───── Supplied material

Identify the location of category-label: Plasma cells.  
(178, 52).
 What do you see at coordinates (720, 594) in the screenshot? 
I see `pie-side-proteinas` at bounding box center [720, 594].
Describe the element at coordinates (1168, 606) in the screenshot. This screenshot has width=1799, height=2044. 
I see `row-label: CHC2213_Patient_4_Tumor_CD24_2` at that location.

──────────

Your answer must be the line holding "What do you" and every later line of the entries above, written out exactly, and nothing else.

 What do you see at coordinates (720, 594) in the screenshot? 
I see `pie-side-proteinas` at bounding box center [720, 594].
Describe the element at coordinates (1168, 606) in the screenshot. This screenshot has width=1799, height=2044. 
I see `row-label: CHC2213_Patient_4_Tumor_CD24_2` at that location.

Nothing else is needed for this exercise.